Directive: Replace "Podkast" with "Podcast" in the lines below and write them out again, leaving everything else unchanged. Leave the pictures out of your answer.

-- START Record set --

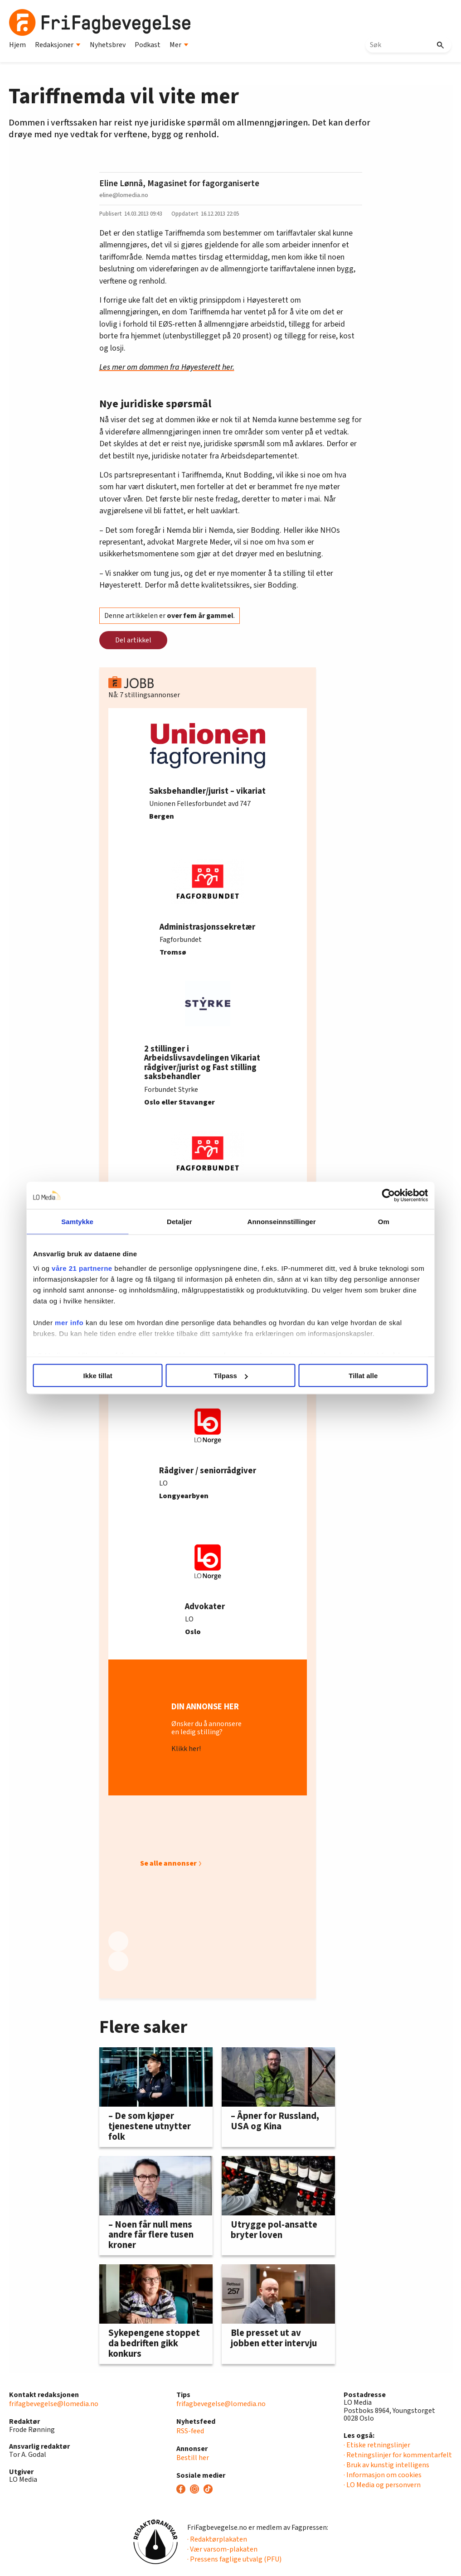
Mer (179, 45)
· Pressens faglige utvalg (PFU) (234, 2559)
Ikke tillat (97, 1376)
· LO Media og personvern (382, 2485)
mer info (69, 1322)
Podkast (147, 45)
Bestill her (192, 2458)
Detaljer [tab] (179, 1221)
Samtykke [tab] (78, 1221)
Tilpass (231, 1376)
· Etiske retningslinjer (377, 2445)
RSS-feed (190, 2431)
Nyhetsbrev (108, 45)
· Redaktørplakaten (217, 2539)
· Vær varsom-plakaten (222, 2549)
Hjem (17, 45)
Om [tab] (383, 1221)
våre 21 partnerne (82, 1268)
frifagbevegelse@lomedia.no (53, 2404)
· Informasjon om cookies (383, 2475)
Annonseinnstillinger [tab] (281, 1221)
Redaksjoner (58, 45)
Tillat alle (363, 1376)
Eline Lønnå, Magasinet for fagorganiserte (179, 183)
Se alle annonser (168, 1863)
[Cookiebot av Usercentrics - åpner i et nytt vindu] (388, 1195)
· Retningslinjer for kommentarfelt (398, 2455)
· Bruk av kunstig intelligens (386, 2465)
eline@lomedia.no (123, 195)
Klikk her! (186, 1749)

-- END Record set --

Right answer:
Mer (179, 45)
· Pressens faglige utvalg (PFU) (234, 2559)
Ikke tillat (97, 1376)
· LO Media og personvern (382, 2485)
mer info (69, 1322)
Podcast (147, 45)
Bestill her (192, 2458)
Detaljer [tab] (179, 1221)
Samtykke [tab] (78, 1221)
Tilpass (231, 1376)
· Etiske retningslinjer (377, 2445)
RSS-feed (190, 2431)
Nyhetsbrev (108, 45)
· Redaktørplakaten (217, 2539)
· Vær varsom-plakaten (222, 2549)
Hjem (17, 45)
Om [tab] (383, 1221)
våre 21 partnerne (82, 1268)
frifagbevegelse@lomedia.no (53, 2404)
· Informasjon om cookies (383, 2475)
Annonseinnstillinger [tab] (281, 1221)
Redaksjoner (58, 45)
Tillat alle (363, 1376)
Eline Lønnå, Magasinet for fagorganiserte (179, 183)
Se alle annonser (168, 1863)
[Cookiebot av Usercentrics - åpner i et nytt vindu] (388, 1195)
· Retningslinjer for kommentarfelt (398, 2455)
· Bruk av kunstig intelligens (386, 2465)
eline@lomedia.no (123, 195)
Klikk her! (186, 1749)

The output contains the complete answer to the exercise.